Text to read:
━━━━━━━━

That shows that very cold radiation can strike warmer objects without disobeying the second law. Do you disagree? I'm curious as to how you are going to evade the question for the fifth time.

The James Clerk Maxwell Telescope was used to see the Cosmic Microwave Background at 2.7 degrees K. But those CMB waves still have to go through the atmosphere hundreds of degrees warmer and hit the reflector dish hundreds of degrees warmer in order to reflect to the the bolometer.

Don't you understand? They measured the CMB by seeing how quickly the sensor lost energy, because thermometers can detect outgoing radiation that never hits them.

 

[SSDD]

The James Clerk Maxwell Telescope was used to see the Cosmic Microwave Background at 2.7 degrees K. But those CMB waves still have to go through the atmosphere hundreds of degrees warmer and hit the reflector dish hundreds of degrees warmer in order to reflect to the the bolometer.

You just don't get any smarter do you? The James Clerk Maxwell Telescope sees IR radiation in the 450 and 850 MICRON wavelengths.....CMB is microwave and peaks at 1.9mm and by definition can not be detected by an instrument working in the SUB MILLIMETER range. How dense are you?

━━━━━━━━

Listed records:
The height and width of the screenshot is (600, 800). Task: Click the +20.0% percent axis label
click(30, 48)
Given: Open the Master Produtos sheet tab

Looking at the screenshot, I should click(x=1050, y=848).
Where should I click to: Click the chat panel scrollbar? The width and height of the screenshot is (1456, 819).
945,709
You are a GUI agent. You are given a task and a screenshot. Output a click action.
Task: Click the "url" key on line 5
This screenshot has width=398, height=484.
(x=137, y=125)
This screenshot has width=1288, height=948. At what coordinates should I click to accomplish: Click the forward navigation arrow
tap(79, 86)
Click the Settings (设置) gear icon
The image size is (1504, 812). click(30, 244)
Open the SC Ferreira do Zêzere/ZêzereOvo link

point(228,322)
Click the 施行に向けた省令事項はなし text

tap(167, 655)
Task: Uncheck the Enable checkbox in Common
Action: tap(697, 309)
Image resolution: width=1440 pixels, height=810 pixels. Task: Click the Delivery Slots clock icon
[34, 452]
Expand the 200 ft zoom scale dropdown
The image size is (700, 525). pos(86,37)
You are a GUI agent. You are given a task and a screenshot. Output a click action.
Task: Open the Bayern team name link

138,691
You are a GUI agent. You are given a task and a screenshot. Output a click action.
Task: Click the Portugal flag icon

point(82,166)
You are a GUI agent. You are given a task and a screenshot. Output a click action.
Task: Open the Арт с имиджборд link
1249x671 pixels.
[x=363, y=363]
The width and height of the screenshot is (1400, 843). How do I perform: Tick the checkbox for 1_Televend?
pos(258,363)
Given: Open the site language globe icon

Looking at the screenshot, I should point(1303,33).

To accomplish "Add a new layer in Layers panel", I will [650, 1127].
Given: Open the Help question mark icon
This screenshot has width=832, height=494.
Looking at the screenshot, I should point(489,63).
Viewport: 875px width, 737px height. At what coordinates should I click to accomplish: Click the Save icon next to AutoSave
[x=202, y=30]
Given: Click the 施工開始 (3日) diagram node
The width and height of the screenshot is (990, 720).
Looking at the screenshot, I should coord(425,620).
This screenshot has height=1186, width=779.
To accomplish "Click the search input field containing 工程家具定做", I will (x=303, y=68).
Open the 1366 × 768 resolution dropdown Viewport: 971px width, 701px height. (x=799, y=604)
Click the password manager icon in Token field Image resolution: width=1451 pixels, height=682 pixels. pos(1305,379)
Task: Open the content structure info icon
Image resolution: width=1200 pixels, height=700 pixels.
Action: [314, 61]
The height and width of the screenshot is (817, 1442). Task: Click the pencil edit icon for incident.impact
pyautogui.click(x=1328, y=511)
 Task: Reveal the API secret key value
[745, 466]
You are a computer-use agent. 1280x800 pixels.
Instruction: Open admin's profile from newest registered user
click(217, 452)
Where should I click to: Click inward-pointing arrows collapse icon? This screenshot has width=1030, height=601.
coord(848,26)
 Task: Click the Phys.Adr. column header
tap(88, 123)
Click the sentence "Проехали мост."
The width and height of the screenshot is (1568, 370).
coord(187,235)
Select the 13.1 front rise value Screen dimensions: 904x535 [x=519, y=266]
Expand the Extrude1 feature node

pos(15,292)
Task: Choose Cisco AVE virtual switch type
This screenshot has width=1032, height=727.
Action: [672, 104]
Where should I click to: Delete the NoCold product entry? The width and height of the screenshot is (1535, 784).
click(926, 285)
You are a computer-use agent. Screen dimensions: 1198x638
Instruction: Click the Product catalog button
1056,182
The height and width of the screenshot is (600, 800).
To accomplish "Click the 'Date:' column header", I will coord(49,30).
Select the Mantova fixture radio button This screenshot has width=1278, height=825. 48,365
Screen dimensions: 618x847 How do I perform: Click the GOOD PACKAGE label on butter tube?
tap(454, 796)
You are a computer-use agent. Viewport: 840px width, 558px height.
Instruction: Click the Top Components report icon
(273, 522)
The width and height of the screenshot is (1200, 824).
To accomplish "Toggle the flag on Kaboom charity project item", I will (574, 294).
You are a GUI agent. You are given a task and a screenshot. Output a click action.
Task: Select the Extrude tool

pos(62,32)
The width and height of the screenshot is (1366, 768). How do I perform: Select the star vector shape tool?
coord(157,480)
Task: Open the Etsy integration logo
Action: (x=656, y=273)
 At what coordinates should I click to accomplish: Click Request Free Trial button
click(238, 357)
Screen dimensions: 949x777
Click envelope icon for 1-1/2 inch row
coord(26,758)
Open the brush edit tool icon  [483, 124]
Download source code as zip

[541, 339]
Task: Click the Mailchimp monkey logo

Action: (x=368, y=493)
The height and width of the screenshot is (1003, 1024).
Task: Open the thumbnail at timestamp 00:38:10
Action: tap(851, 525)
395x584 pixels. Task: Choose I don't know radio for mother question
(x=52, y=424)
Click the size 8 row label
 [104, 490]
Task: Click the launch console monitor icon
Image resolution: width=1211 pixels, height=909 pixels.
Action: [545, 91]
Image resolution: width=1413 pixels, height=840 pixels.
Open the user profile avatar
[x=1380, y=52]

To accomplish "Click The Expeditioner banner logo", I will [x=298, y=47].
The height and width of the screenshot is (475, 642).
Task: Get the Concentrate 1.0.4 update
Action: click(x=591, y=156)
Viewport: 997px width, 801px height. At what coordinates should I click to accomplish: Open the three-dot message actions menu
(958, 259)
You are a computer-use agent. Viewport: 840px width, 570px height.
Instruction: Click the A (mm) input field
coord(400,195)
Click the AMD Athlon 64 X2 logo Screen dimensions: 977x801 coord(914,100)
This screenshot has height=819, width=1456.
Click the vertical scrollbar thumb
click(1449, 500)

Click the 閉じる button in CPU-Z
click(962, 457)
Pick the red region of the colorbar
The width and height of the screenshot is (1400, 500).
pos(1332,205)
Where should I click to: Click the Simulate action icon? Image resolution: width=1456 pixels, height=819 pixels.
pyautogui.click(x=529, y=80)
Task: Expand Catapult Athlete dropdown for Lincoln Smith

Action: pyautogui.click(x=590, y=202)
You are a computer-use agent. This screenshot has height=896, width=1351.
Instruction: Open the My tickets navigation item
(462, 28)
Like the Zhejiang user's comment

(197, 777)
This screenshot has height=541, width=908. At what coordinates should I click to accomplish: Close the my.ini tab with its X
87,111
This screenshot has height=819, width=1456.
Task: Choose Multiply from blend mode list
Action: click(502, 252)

━━━━━━━━

Exercise prompt: Reproduce the telescope thread in full, word for word. The rows have no connection to the telescope thread.

Final result:
That shows that very cold radiation can strike warmer objects without disobeying the second law. Do you disagree? I'm curious as to how you are going to evade the question for the fifth time.

The James Clerk Maxwell Telescope was used to see the Cosmic Microwave Background at 2.7 degrees K. But those CMB waves still have to go through the atmosphere hundreds of degrees warmer and hit the reflector dish hundreds of degrees warmer in order to reflect to the the bolometer.

Don't you understand? They measured the CMB by seeing how quickly the sensor lost energy, because thermometers can detect outgoing radiation that never hits them.

 

[SSDD]

The James Clerk Maxwell Telescope was used to see the Cosmic Microwave Background at 2.7 degrees K. But those CMB waves still have to go through the atmosphere hundreds of degrees warmer and hit the reflector dish hundreds of degrees warmer in order to reflect to the the bolometer.

You just don't get any smarter do you? The James Clerk Maxwell Telescope sees IR radiation in the 450 and 850 MICRON wavelengths.....CMB is microwave and peaks at 1.9mm and by definition can not be detected by an instrument working in the SUB MILLIMETER range. How dense are you?